I’ve enjoyed evaluating the EHR IT support processes used by several high performing healthcare provider organizations. What is most interesting is the reallocation of IT support resources from their desks to proactive rounding supporters to assist providers in optimizing their EHR.
In this new paradigm, the support staff round through the clinical care environments to identify clinicians who may be having trouble operating the EHR to meet their needs. When rounding, IT support can also be hailed by clinicians who need immediate assistance. We’re starting to see digital rounding tools emerge to help clinicians provide better patient care on their rounds, why not add tech-support rounding to help your IT team provide better clinician care?
Another variation of this evolving support model has the rounding IT support personnel visit the outpatient and community environments of the health system. These visits are especially effective to provide follow-up education for clinicians who had initial training within the last 30, 60, or 90 days. The success of these rounding IT support services is validated by the number of requests received from the clinicians to get the IT support staff to round at their outpatient and community facilities.
Rounding IT support services are also effective in helping clinicians better adopt new EHR capabilities delivered via upgrades. Often, the traditional emailed tip sheets don’t work well for educating clinicians on upgraded EHR capabilities.
For clinicians struggling with the EHR, alert fatigue and an overloaded patient schedule makes answering email feel more like triage and less like communication. Structured training on EHR upgrades may be effective, but in many cases don’t accommodate the schedules of the clinicians. Take the training and support to them!
Does this mean the traditional help desk is eliminated? Not necessarily, but the help desk in a rounding IT support environment is best positioned as an emergency-fix support service to resolve critical EHR performance issues.

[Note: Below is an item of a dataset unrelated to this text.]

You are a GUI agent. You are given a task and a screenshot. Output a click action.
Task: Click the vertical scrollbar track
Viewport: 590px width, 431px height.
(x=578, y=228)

By eliminating the help desk as the locus for clinician support and service requests, you remove a primary source of clinician frustration. Traditionally, when a clinician contacts the support desk (hopefully when they are not treating a patient) several things may happen, and most are not ideal.
First, the clinician may not be able to connect with the help desk: frustration #1. Then the clinician is given a ticket or a number that identifies their request. A timeframe for resolution may not be given or may be longer than is acceptable to the clinician: frustration #2. Finally, the clinician may have forgotten about this request until they are notified of a resolution or non-resolution of the issue weeks or months later: frustration #3. By getting the IT support staff out and rounding, you remove the “hurry up and wait” atmosphere of traditional support models.

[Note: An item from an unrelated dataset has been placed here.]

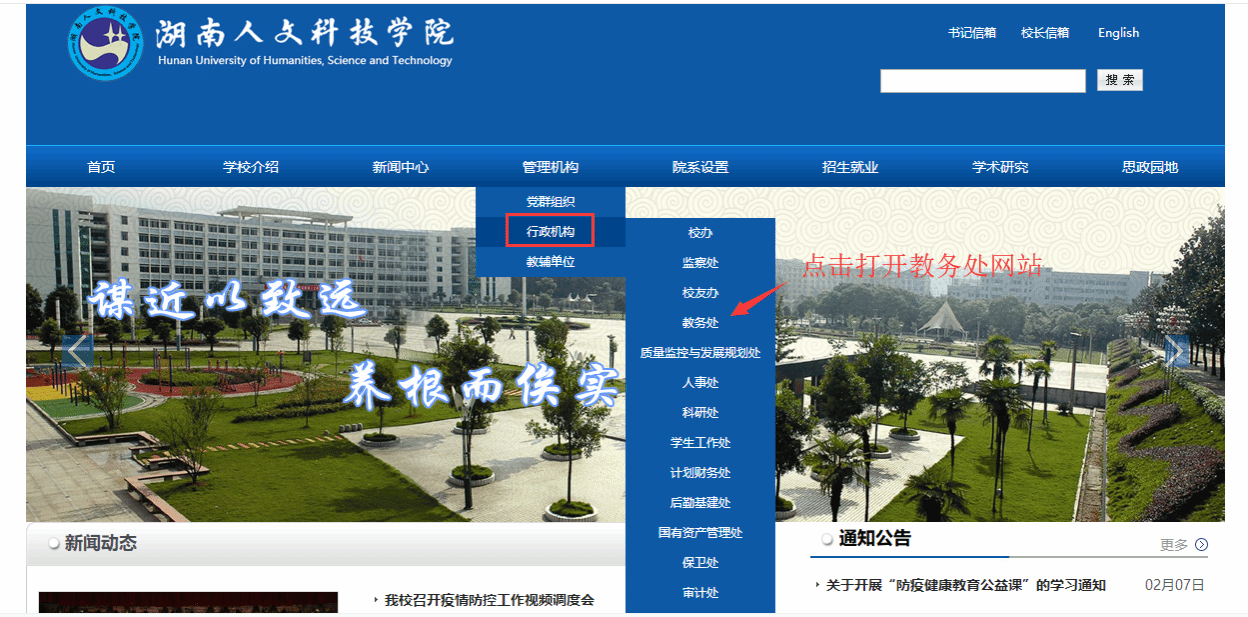Switch the site to English
1248x617 pixels.
click(x=1118, y=33)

What are the challenges with converting traditional IT support from mainly help desk services to a proactive rounding service?

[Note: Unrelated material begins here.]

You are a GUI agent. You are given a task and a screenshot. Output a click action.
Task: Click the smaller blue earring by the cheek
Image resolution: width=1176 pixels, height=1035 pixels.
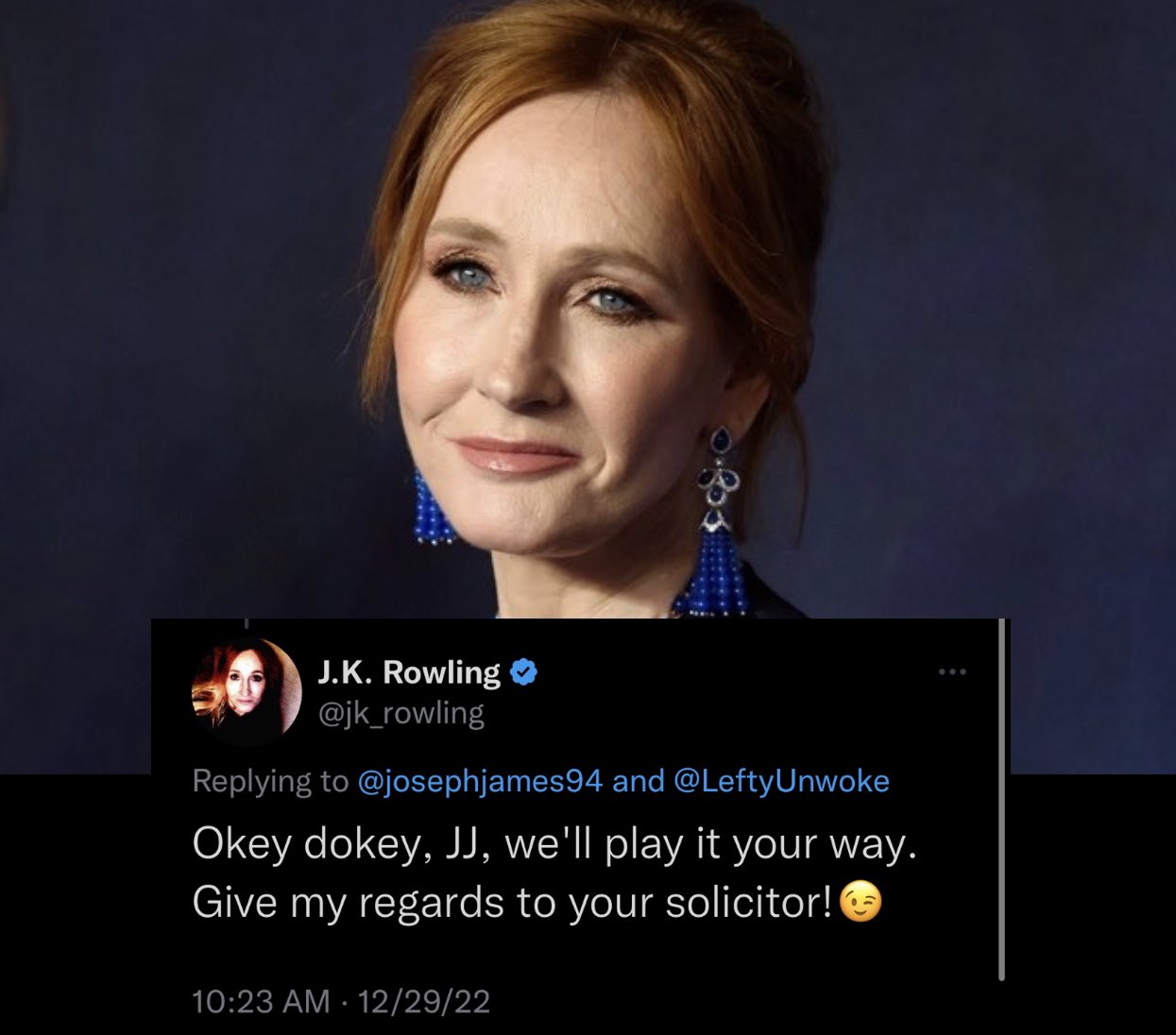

The first, and possibly the most difficult: assessing the current IT support staff to determine if they have the teaching and interpersonal skills to effectively engage and work with the clinicians in at-the-elbow, patient care environments. The second hurdle to overcome will be determining if the required staff needs a skill level that demands a higher pay, and how many of these people will be required to meet demand. This will likely result in the need to create and defend an increase to the EHR IT support budget for one possibly much higher than your current help desk model requires.
At this point, I think we’ve lost the CFOs in the room. However, well trained and efficient clinicians should deliver higher quality care and patient satisfaction. Additionally, how much does it cost to recruit and train a new clinician after one leaves because they are exasperated by an outdated EHR support model that drives high levels of frustration?
While we may not have understood when Meaningful Use first came into being, digital healthcare means blending the clinical with the technical. As we’ve seen within the Arch Collaborative, innovative models such as IT support rounding contribute to successful EHR experiences. It is time for healthcare organizations to adopt rounding IT support services for their EHR environments.